Jack knows exactly what it is. “Oh, that’s just something I’ve been working on.”
Bitty reads. “List the Stanley Cup winners in order, starting in 1893. Favorite pie flavors and why I like them. Everything I’ve learned about Beyoncé Knowles in two and a half years. What is this Jack?" Bitty keeps reading. "Best golf clubs for various distances?”
“It’s just in case.”
“In case of what?”
“If you have a nightmare again. I mean, I can stick with aircraft for a while, but I thought I should have a list of things to distract you with, just in case.”

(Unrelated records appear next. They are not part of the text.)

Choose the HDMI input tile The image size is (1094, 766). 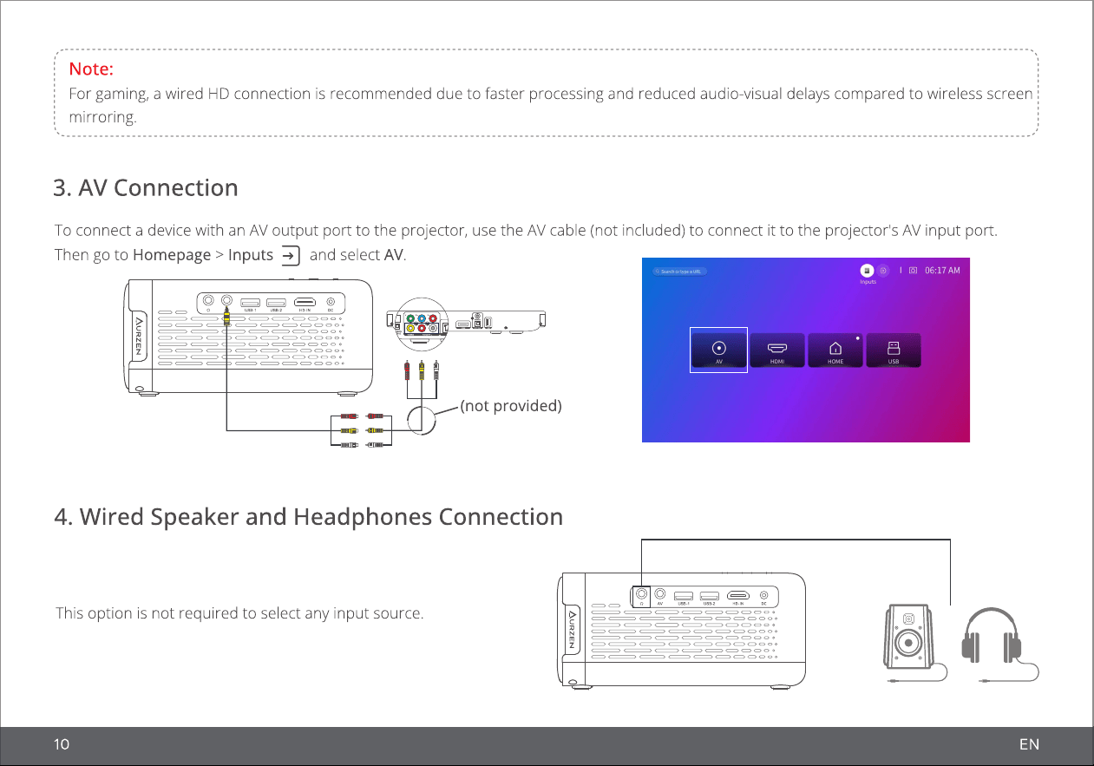(777, 350)
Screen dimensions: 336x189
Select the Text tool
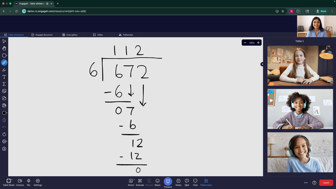pyautogui.click(x=4, y=77)
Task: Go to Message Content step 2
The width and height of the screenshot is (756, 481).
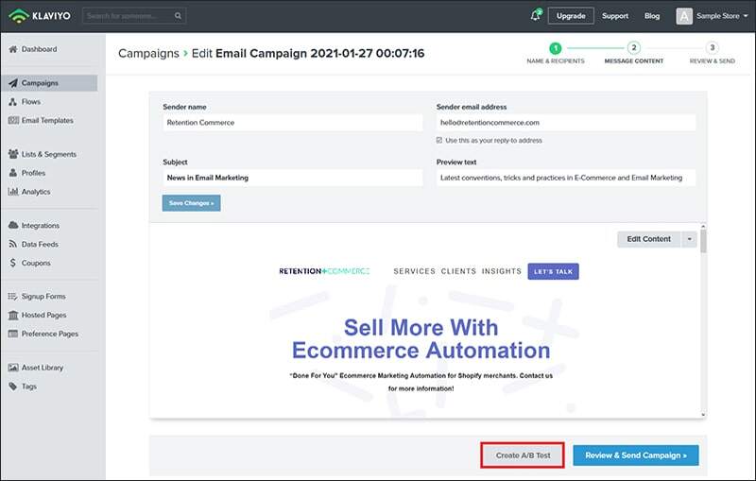Action: (633, 47)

Bitty looks up from the list and stares at Jack. Jack stares back.
“Jack Laurent Zimmermann, you are a ridiculous man.”
Jack shrugs. “I like to be prepared.”
“You know I have to come over there and kiss you a lot right now. Like, you have no idea how much,” Bitty says. “Your pre-game routine is just gonna have to hit pause for a few minutes.”
Jack's stomach does a little flip. "I can deal with that."
Bitty hurries over and grabs the front of Jack's shirt in both hands and pulls him in close, his mouth soft against his own. When they come up for air a few minutes later, Bitty's hair is deliciously disheveled and Jack is struggling to find a reason why they have to stop.
“I'm crazy in love with you," Bitty says. "But don’t you dare try to comfort me by telling me about golf clubs, you maniac.”
Jack laughs, and pulls Bitty back down into his arms, and hopes with all his heart that he never has to.